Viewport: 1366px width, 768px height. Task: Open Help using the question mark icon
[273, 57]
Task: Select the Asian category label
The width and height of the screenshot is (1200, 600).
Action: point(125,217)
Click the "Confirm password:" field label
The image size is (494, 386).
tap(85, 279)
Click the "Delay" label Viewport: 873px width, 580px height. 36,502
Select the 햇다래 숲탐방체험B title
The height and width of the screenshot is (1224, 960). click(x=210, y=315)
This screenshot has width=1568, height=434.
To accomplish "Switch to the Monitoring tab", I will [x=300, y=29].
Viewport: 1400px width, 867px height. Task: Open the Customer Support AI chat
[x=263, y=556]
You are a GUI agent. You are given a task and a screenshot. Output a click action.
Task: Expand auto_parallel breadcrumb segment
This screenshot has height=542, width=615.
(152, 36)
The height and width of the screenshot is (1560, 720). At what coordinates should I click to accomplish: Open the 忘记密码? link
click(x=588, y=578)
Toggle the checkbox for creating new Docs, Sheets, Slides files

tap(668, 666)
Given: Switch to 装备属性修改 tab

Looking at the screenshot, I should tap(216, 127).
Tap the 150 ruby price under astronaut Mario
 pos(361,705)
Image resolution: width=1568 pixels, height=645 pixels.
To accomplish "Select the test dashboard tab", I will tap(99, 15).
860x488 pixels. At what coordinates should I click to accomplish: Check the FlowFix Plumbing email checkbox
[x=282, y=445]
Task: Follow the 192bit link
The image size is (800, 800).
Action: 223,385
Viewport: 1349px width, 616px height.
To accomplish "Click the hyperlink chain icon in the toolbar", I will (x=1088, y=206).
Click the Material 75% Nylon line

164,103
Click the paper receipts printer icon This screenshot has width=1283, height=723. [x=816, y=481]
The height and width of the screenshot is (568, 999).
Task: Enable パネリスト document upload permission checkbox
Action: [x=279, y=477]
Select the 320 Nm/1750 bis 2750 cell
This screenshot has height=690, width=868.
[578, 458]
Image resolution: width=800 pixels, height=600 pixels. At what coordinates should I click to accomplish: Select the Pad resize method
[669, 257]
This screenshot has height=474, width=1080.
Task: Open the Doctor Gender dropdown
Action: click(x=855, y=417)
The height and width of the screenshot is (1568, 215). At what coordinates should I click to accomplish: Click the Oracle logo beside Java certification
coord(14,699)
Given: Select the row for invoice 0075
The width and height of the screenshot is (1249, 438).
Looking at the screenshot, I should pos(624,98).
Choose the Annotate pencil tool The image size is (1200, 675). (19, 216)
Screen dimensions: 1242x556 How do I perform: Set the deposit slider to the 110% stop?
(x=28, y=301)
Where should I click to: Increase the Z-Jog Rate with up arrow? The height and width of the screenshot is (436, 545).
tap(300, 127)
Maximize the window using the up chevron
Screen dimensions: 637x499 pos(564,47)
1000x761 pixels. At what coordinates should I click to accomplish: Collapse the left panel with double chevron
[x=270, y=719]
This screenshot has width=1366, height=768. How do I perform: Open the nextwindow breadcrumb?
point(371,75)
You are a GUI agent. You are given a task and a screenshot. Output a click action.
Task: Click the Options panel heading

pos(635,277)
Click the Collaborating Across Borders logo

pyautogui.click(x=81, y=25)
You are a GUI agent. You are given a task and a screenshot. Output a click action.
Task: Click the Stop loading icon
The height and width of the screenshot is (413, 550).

WORK INSTRUCTIONS:
Repeat, without change, each line of the data above from the one that contains "This screenshot has width=1366, height=768." through the final line, counting both.

WRITTEN ANSWER:
This screenshot has width=1366, height=768. How do I perform: Open the nextwindow breadcrumb?
point(371,75)
You are a GUI agent. You are given a task and a screenshot. Output a click action.
Task: Click the Options panel heading

pos(635,277)
Click the Collaborating Across Borders logo

pyautogui.click(x=81, y=25)
You are a GUI agent. You are given a task and a screenshot. Output a click action.
Task: Click the Stop loading icon
The height and width of the screenshot is (413, 550).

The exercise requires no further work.